An insurer’s duty to defend in defamation cases

British Columbia Medical Association v. Aviva, 2011 BCSC 1399, decision rendered October 19, 2011 

A plaintiff cannot circumvent a defendant’s insurance coverage for defamation by simply pleading that the publications were made with an intent to injure and with knowledge of their falsity. The British Columbia Supreme Court held on October 19, 2011 that such pleadings will not enable a defendant’s insurer to deny coverage by relying on the common policy clause which excludes coverage for acts of intentional wrongdoing.

The British Columbia Medical Association and its board members were sued in defamation. Although they had insurance coverage for defamation claims, their insurer, Aviva, denied coverage by relying on the exclusion clause for acts of intentional wrongdoing. The insurer based its position on the plaintiff’s allegations in her statement of claim that the statements at issue constituted a “campaign of vilification” published by the defendants with an intent to injure the plaintiff and with knowledge of their falsity.

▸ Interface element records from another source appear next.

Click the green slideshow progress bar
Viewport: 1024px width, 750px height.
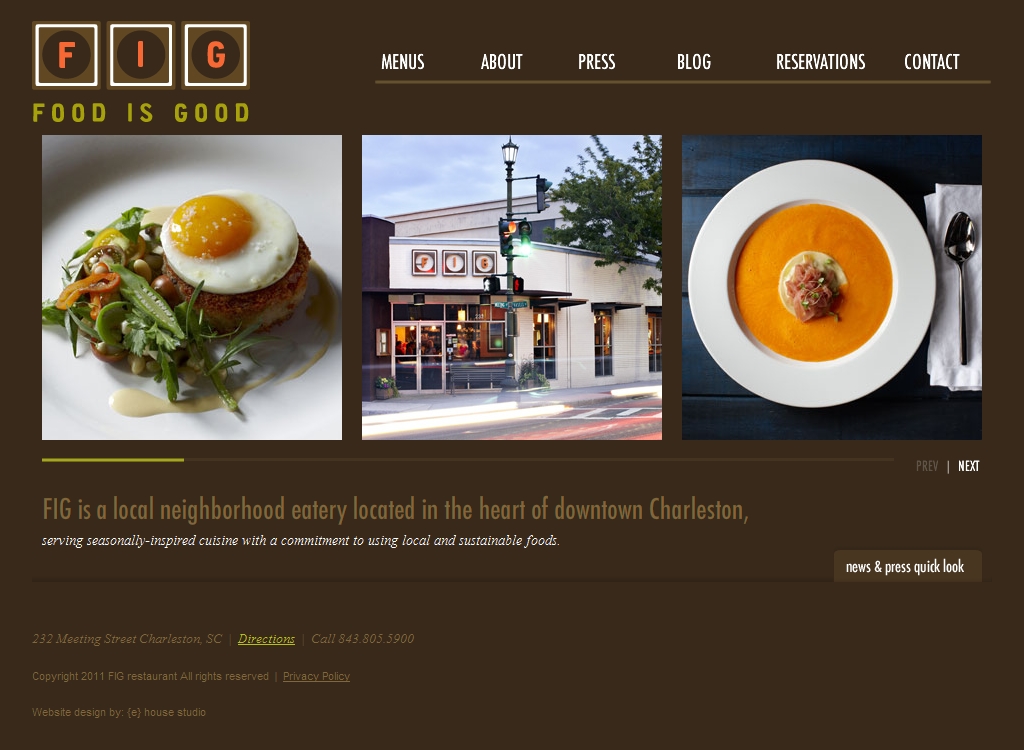click(x=113, y=460)
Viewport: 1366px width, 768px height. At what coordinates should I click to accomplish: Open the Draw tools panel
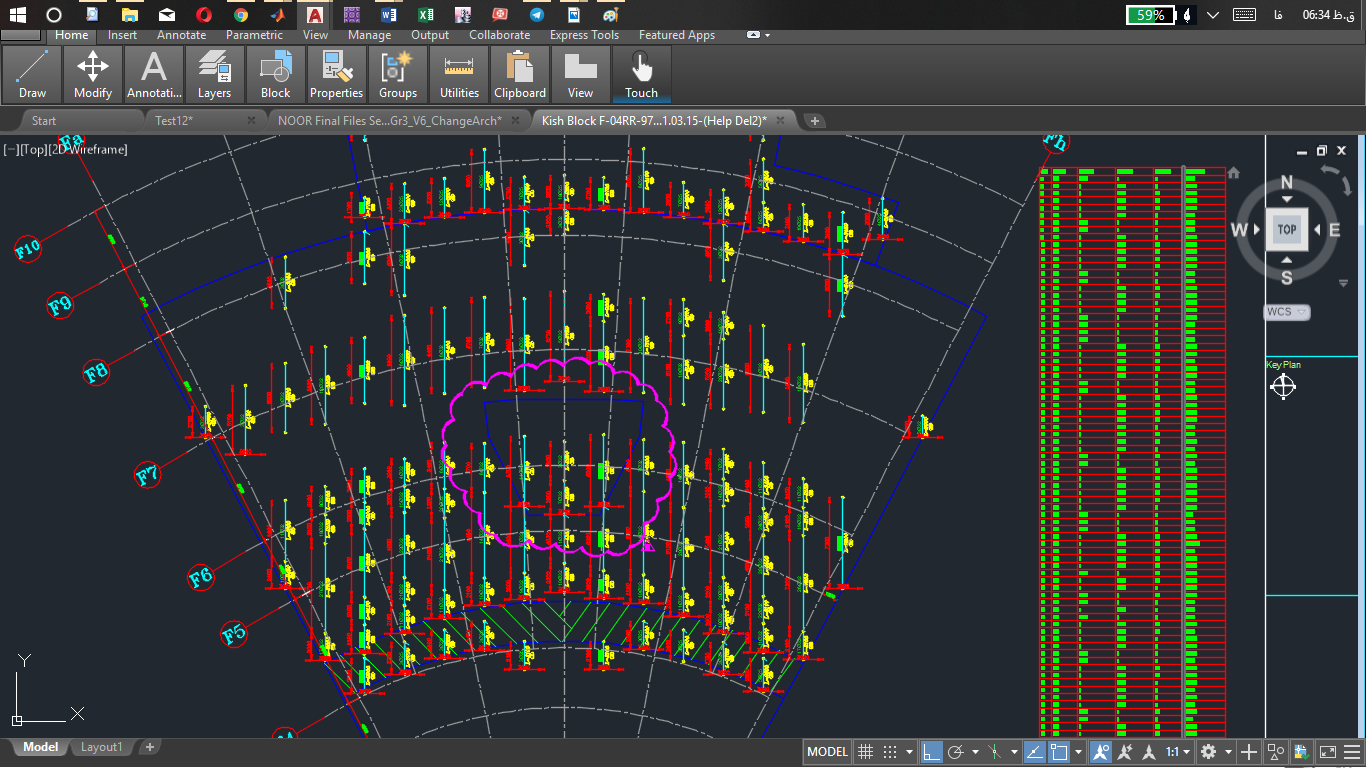[32, 74]
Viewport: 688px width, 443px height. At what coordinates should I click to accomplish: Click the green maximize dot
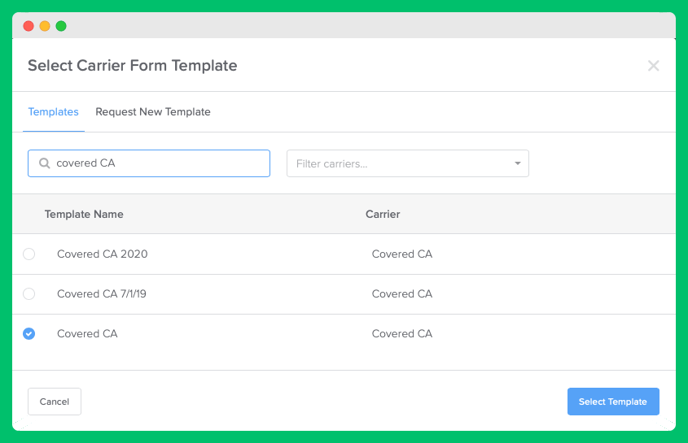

Madam Justice Ross, applying Non-Marine Underwriters, Lloyd’s of London v. Scalera, [2000] 1 S.C.R. 551 (S.C.C.), noted that an insurer’s duty to defend is triggered by the mere possibility that a claim within the policy may succeed. As such, it is the true nature of the substance of the claim that is to be determined, not the particular labels used by the plaintiff. Where the pleadings are found to contain “properly pleaded allegations of both intentional and non-intentional torts, the court must decide whether the harm allegedly inflicted by the negligent conduct is derivative of that caused by the intentional misconduct.” If the underlying elements of the two claims are sufficiently disparate, the non-intentional claim will not be derivative and the duty to defend will apply.

In determining if there is a possibility of coverage, the Court must consider the possibility that some but not all of the plaintiff’s allegation will succeed at trial.

The Court correctly acknowledged that the elements of a defamation claim do not require proof of conduct with intent to injure:

“If the allegations of intent to injure and knowing publication of falsehood are removed, sufficient facts remain to support a pleading of defamation…. A plaintiff alleging defamation does not have to establish that the defendant had any level of knowledge or blameworthy mental state. Here, the policy exclusions address such blameworthy mental state but do not exclude publications that were made intentionally…”

The Court not only declared that the insurer is, and at all material times had been, under an obligation to pay for the defence, but also declared that the defendant insureds were permitted to conduct the defence with legal counsel of their choosing, and that counsel for the insureds is not required to report to the insurer with respect to any matter bearing on the issue of liability. The latter ruling was found after the Court heard the insured’s argument that there was a conflict in the present case, as the coverage questions will depend upon all aspects of the insured’s conduct at issue in the litigation, in particular to the intention, knowledge and purpose of the defendants in the underlying action.